## Excerpt
Exiting a BTCL session

If you want to end a BTCL session without starting a CDiscover run, enter exit, quit, or <Ctrl> d at the BTCL prompt.

Defining and using your own procedures

One of the most useful features of BTCL is that you can quickly define and use your own procedures (Btcl procedures). Procedures defined in files named filename and located in the current directory of the Discover run are automatically accessible. Procedures defined in any other files may be used by including:


source filename

in the run_name.inp file. Here, filename is the full path to the procedure-definition file.

Performance and convenience

Interpretive script languages are convenient for user applications. It is generally true, however, that they do not provide high performance. To address this issue, BTCL provides low-level commands, geometry and vector, that support high-performance, low-level geometric and mathematical manipulations. These commands operate on arbitrary lists of scalars or coordinates with performance comparable to that of compiled code. This allows you to construct your own analysis and energy terms for incorporation into the Discover program. Vector operations currently employ a function-call interface.

## Recorded data

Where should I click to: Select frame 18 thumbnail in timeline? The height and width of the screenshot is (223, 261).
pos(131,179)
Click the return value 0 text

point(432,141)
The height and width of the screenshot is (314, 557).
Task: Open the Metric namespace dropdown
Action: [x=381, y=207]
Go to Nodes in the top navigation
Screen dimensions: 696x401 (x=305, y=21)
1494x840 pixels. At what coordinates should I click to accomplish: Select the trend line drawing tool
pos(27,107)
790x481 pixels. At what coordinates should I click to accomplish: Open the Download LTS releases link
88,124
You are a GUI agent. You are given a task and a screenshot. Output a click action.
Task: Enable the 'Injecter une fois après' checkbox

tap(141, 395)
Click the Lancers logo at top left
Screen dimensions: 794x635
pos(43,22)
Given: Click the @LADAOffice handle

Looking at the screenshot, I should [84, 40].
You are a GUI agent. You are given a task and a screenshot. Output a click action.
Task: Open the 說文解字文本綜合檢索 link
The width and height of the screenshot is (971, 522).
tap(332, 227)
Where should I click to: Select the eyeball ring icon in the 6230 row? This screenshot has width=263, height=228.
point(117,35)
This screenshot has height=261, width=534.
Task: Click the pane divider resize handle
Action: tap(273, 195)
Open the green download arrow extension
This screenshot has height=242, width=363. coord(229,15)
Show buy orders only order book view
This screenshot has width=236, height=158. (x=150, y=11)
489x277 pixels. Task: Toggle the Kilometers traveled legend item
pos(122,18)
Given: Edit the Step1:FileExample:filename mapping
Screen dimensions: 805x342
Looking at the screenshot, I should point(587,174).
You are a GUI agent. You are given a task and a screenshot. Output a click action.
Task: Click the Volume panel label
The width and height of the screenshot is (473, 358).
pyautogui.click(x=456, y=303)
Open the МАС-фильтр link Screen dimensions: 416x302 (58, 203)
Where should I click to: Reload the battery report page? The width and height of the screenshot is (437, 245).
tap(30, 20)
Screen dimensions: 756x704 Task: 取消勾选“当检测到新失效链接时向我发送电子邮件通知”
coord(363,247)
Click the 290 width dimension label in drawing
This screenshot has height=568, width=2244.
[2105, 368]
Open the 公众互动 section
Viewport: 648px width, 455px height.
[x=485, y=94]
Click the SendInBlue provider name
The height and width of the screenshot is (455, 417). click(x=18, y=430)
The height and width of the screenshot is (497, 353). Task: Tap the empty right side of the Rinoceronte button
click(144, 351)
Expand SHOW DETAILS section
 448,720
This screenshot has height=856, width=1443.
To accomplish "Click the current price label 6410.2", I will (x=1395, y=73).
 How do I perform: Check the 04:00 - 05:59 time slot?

## What to work on
Quote the stretch of the BTCL excerpt from "in the run_name.inp" through "a function-call interface.", reproducing it word for word.

## Exercise response
in the run_name.inp file. Here, filename is the full path to the procedure-definition file.

Performance and convenience

Interpretive script languages are convenient for user applications. It is generally true, however, that they do not provide high performance. To address this issue, BTCL provides low-level commands, geometry and vector, that support high-performance, low-level geometric and mathematical manipulations. These commands operate on arbitrary lists of scalars or coordinates with performance comparable to that of compiled code. This allows you to construct your own analysis and energy terms for incorporation into the Discover program. Vector operations currently employ a function-call interface.